#Bisecting GHC is easier than I thought

#Introduction

At work, I’m busy upgrading our compiler from GHC 9.6 to GHC 9.10. A couple days ago I found some failing tests which eventually turned out to be a compiler bug! Simon Peyton Jones took the time to reply with a very detailed comment explaining how GHC’s constraint solving logic led to the bug, so be sure to check that out if you’re curious about how the bug works.

To find the commit that introduced the bug I used git bisect to perform a binary search over the commits. The principle behind git bisect is simple, but building a compiler is a thorny problem in practice.

It turns out that building GHC only takes about 12 minutes. This means that you can search through 1000 commits in about two hours or one million commits in four hours, which is much faster feedback than I assumed before I started! It happens that there’s just about 1000 commits between GHC 9.6 and 9.8, so I was able to get this done in about a day, including the time it took me to write and iron out the bisection script. (Note that the 12 minute figure is for a stage 1 build; it’s probably not optimized but it was good enough to find my bug! I also tried building GHC on my laptop and it took 19 minutes, so your mileage may vary.)

Here’s how I performed the bisection, from start to finish. This is a wandering account featuring a lot of errors that are more-or-less irrelevant to the final product, so feel free to skip to the end if you want to see the finished bisection test script. However, if you’re planning on performing a similar bisection yourself, you may find the errors and the methods I used to work around them helpful.

#Key takeaways

Build systems and dependencies for compilers are constantly changing. Bisecting a large range of commits means you have to be able to build a large range of commits. Choosing a set of tools that can build every commit in the range is not always possible.

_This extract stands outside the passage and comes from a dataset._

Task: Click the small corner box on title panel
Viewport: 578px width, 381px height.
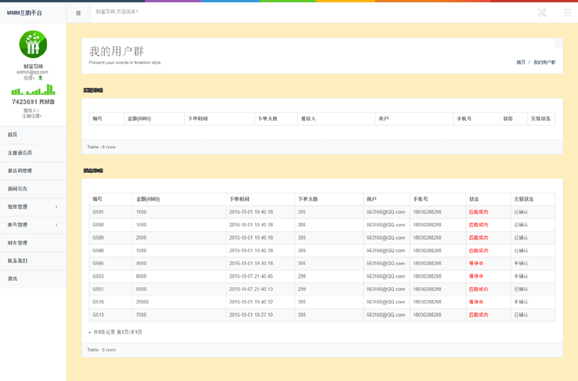Action: tap(559, 42)
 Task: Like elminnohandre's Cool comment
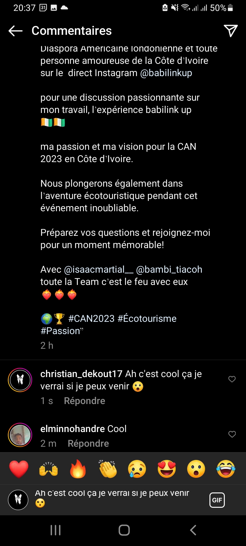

Relatedly, the GHC build system is very sensitive to the particular set of tools in use. Attempting to build and run GHC with a boot GHC from Nixpkgs, I found a wide variety of different errors depending on which revision of Nixpkgs I used.

Building old revisions of software with old versions of tools can be quite frustrating. You will encounter bugs that have been fixed in newer revisions of the software, or revisions of the software which only work with old versions of the tools. You may have to cherry-pick or conditionally apply patches to work around these issues.

Tools like Nixpkgs are indispensable for large-scale integration work like this. Being able to easily build, patch, and cache a wide range of versions of software makes it so much easier to find a set of tools that can build the relevant versions of GHC.

#What to bisect?

First, we want to determine the range of commits to bisect on. I used ghcup to download different versions of GHC and run my reproducer with them, which allowed me to determine that the error was introduced somewhere between GHC 9.6 and GHC 9.8. I checked out the GHC repository and listed the tags, eventually determining that I wanted the range of commits from the ghc-9.7-start tag to the ghc-9.8.1-release tag. (Note that there is no publicly released GHC 9.7, so this is rather unintuitive unless you already follow the GHC development process!)

#Submodules to whatever the opposite of a rescue is

If you’ve touched the GHC repository at all, you might have modified files, untracked files which exist in the release you want to check out, or — worst of all — modified submodules. To clean out your working tree, you need to run the following commands:

# Remove untracked files:
# -d is for "recurse into directories", -x is for "remove ignored files".
git clean --force -dx
# Undo changes to tracked files:
git reset --hard
# Unregister submodules and remove their worktrees:
git submodule deinit --all --force

The submodules make working in the GHC repo quite frustrating, but I recently read “Demystifying git submodules” by Dmitry Mazin, which helped me build out my mental model. Except… git submodule update, which the manual page promises will “update the registered submodules to match what the superproject expects by […] updating the working tree of the submodules”, doesn’t seem to work like I expect it to.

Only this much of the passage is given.